Bambini in fila in attesa di essere battezzati

Anche in Bolivia si festeggia il Natale. “Il paese è ufficialmente cattolico, ma il cristianesimo non è altro che un etichetta sbiadita sopra un sincretismo religioso ancora fondamentalmente animista”, dice padre Leo dopo quindici anni di missione nel paese. “Si crede insomma ancora negli spiriti della natura, del lago, nella presenza quotidiana degli antenati e, tra l’altro, anche in Dio”.

Comunque c’è stata una ottima partecipazione per la messa di Natale e la chiesa di Santiago de Huata è piena. Siamo sulla costa del Lago Titicaca tra Copacabana e Acachachi, in una regione abbastanza remota fuori dalle rotte turistiche. Padre Leonardo Gianelli opera qui dal 2004 e negli anni si è guadagnato la fiducia della gente. Ha rifatto il tetto della chiesa, affrescato gli interni e ogni giorno coinvolge molti giovani nella vita quotidiana della parrocchia che lui stesso ha costruito. Tutto è pronto per questo Natale 2015.

Già dalla vigilia I bambini catechisti di tutte le comunità, le più lontane distano anche cinquanta chilometri, hanno preparato una danza tipica del loro pueblo per sfidarsi in un gara. I premi sono I giochi e gli alimenti che ogni anno arrivano come donazioni dall’Italia con un container. Il 25 mattina invece la popolazione di Santiago si ritrova in piazza con I vestiti migliori per scambiare due chiacchere in attesa della messa. C’è anche un autobus organizzato dalle comunità lontane per garantire a tutti di partecipare, qui la macchina non ce l’ha quasi nessuno. La messa è lunga, sentita, plurifotografata con I nuovi smartphone cinesi che non mancano nelle mani dei ragazzi più grandi.

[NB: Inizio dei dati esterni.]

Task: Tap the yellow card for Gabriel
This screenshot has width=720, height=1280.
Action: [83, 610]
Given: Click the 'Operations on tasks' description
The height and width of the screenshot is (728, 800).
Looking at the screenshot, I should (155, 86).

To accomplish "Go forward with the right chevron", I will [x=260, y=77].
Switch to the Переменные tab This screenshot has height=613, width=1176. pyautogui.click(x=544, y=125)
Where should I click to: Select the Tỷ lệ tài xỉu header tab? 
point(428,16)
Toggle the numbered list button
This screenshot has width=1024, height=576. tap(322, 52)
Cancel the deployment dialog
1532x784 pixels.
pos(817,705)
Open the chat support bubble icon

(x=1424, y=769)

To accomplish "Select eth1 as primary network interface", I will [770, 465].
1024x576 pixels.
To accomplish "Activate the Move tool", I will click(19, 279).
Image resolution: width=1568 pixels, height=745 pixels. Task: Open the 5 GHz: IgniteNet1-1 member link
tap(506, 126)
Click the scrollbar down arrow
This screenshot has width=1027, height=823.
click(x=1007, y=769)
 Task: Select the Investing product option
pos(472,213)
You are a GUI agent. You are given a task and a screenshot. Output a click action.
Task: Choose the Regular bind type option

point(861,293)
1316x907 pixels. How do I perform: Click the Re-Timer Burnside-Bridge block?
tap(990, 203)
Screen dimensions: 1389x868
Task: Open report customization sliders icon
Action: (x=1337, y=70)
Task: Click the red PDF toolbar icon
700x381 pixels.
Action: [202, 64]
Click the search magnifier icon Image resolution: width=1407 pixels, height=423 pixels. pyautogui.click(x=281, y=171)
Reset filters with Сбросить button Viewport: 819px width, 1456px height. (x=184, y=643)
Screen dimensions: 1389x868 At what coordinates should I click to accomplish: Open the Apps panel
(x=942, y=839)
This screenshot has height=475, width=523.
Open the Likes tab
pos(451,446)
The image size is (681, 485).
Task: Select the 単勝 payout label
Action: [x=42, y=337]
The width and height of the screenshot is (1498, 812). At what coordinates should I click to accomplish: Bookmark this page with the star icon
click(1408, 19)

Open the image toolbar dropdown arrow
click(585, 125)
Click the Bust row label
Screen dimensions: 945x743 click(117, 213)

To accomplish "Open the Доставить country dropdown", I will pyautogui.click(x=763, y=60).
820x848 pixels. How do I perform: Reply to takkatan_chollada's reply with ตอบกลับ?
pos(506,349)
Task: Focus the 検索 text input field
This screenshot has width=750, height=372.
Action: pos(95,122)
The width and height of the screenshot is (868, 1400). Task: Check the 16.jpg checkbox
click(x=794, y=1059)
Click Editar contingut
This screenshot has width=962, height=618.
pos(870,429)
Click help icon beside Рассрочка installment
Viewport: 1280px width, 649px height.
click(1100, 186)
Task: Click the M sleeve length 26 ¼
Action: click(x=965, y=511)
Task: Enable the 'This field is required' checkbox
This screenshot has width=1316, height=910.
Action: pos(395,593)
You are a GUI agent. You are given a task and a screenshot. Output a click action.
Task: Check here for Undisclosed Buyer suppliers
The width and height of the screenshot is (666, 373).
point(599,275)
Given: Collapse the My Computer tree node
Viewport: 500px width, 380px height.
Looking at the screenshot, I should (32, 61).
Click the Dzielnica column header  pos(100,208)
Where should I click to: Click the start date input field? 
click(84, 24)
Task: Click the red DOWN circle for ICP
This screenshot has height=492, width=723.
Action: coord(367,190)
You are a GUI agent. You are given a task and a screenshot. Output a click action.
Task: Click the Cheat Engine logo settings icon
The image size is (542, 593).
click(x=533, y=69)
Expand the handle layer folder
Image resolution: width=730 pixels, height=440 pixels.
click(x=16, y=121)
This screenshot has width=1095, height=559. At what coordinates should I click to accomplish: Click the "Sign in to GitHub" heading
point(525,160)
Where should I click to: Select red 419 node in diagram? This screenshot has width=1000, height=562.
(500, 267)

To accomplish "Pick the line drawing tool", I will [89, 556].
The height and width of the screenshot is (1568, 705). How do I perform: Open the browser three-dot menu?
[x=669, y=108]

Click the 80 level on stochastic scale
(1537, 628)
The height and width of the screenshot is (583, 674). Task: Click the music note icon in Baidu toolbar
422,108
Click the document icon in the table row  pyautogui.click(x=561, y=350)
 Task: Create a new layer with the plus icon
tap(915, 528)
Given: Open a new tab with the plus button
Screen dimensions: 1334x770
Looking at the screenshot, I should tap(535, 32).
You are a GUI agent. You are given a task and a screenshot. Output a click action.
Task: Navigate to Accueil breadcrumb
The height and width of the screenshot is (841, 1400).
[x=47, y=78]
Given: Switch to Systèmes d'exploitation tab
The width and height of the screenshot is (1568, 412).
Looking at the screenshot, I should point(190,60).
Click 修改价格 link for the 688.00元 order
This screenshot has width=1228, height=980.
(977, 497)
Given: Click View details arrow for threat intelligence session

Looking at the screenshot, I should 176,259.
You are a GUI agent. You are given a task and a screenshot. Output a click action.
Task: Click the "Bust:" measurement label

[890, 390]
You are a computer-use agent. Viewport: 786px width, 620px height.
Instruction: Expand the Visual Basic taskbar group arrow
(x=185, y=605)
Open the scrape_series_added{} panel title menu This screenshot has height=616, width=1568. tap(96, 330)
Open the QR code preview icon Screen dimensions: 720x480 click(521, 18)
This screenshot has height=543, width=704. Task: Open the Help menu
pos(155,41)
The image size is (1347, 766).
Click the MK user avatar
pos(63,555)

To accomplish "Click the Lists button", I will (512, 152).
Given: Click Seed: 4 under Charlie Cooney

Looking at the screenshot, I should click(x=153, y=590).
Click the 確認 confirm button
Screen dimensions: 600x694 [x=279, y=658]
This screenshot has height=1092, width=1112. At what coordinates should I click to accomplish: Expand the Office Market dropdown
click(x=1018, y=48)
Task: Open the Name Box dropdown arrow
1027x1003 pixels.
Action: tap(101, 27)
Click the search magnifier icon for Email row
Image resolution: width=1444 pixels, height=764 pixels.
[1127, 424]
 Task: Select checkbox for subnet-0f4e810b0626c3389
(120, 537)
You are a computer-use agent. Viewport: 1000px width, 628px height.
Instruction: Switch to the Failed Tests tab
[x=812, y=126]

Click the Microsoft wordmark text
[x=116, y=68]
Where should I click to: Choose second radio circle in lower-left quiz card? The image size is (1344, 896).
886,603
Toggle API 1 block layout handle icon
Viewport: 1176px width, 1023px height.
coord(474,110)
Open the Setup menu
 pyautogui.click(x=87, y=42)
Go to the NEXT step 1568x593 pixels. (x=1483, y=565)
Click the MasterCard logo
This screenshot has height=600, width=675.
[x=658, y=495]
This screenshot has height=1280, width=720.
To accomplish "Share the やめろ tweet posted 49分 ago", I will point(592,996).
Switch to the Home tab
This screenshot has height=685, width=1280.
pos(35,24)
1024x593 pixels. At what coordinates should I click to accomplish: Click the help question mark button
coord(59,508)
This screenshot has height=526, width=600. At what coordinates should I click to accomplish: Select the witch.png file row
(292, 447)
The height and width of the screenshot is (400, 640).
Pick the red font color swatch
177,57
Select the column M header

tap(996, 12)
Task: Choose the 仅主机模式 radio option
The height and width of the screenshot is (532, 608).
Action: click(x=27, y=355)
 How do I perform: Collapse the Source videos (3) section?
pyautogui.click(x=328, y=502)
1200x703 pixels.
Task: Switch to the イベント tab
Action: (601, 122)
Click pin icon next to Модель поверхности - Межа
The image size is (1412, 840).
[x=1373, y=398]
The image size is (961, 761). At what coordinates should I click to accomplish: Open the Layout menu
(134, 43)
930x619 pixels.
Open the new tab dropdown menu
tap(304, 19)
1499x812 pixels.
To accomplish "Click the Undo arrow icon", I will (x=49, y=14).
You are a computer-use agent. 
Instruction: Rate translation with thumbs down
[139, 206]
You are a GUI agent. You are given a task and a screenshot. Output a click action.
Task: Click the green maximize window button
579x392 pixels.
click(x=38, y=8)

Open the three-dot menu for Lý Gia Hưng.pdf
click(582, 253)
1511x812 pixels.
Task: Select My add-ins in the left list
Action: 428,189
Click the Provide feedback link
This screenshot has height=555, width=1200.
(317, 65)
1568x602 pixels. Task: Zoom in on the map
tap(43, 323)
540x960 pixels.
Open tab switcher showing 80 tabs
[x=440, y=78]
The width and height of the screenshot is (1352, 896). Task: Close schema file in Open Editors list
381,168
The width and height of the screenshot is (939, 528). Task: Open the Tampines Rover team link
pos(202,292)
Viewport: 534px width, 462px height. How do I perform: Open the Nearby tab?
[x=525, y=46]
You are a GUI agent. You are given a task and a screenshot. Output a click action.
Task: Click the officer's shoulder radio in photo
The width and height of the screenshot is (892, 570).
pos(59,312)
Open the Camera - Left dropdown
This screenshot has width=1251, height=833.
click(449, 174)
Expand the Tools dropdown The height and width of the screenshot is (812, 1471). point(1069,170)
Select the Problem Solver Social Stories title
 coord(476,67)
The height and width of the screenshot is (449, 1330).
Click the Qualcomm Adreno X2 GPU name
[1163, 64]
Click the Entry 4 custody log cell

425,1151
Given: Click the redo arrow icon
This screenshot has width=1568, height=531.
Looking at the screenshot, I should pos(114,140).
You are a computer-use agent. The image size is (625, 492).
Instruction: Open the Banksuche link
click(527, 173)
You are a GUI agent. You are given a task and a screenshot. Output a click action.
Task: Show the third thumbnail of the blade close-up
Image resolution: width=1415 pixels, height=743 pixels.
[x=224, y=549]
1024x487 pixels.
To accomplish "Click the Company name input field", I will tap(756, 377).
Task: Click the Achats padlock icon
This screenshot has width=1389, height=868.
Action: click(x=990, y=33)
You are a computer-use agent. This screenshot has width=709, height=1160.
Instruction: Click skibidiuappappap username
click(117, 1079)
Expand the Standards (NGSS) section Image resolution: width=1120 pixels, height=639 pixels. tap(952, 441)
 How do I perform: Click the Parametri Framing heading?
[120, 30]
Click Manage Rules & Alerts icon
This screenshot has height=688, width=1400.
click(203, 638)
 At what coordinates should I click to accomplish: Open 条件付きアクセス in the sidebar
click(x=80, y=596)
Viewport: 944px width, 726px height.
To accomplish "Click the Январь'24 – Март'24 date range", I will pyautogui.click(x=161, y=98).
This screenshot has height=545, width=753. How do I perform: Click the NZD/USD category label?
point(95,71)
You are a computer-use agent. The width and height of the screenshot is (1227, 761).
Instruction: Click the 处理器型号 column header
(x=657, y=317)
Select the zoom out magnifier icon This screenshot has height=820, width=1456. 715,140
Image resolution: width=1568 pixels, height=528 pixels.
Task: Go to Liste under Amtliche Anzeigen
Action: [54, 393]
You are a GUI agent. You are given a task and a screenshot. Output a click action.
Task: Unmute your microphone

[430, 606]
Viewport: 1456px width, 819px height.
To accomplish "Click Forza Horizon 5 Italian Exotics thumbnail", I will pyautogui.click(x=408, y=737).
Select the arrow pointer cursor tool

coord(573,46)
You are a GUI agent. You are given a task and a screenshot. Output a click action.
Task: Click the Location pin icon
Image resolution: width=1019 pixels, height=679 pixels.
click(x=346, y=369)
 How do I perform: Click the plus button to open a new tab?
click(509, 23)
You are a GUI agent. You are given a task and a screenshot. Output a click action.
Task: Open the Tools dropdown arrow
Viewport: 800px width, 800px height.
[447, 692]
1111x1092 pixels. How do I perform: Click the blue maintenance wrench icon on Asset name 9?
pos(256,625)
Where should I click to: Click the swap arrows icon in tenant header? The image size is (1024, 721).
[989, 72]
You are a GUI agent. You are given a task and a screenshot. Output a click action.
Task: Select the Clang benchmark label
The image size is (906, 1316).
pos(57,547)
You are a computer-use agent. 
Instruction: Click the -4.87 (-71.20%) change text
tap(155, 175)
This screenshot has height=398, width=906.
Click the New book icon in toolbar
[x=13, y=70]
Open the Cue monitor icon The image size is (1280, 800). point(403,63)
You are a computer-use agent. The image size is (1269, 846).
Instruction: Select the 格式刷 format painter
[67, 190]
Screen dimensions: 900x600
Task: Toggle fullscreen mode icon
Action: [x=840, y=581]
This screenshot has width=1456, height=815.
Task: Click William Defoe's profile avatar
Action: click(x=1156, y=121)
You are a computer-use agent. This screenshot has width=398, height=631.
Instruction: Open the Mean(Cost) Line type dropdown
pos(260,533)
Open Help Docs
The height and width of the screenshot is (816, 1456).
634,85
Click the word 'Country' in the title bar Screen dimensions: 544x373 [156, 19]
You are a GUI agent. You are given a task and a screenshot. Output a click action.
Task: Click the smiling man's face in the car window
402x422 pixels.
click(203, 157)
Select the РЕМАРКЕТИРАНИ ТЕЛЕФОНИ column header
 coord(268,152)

Ci sono anche ben quarantadue tra bambini e adolescenti che oggi si battezzeranno, tutti in fila ordinatamente. Qui è tradizione farlo nel giorno di Natale. “Sono l’invidia dei parroci italiani” dice ridendo padre Leo. “In una parrocchia medio grande nel nostro paese si celebrano quranta o cinquanta battesimi all’anno. Io nel 2015 ho battezzato oltre duecento bambini!”. Continua a raccontare il padre che prima I numeri erano ancora più alti, ma negli ultimi anni tra la riduzione delle nascite e lo spopolamento delle campagne, con la gente che si trasferisce nelle periferie terribili e pericolose di La Paz, I battesimi si sono ridotti anche qui a Santiago de Huata.

Sarà interessantissimo conoscere un po’ di più di questa Bolivia rurale nei prossimi giorni, imparare sull’operato di una missione cattolica in questa terra così lontana e festeggiare Natale e anno nuevo con nuovi amici.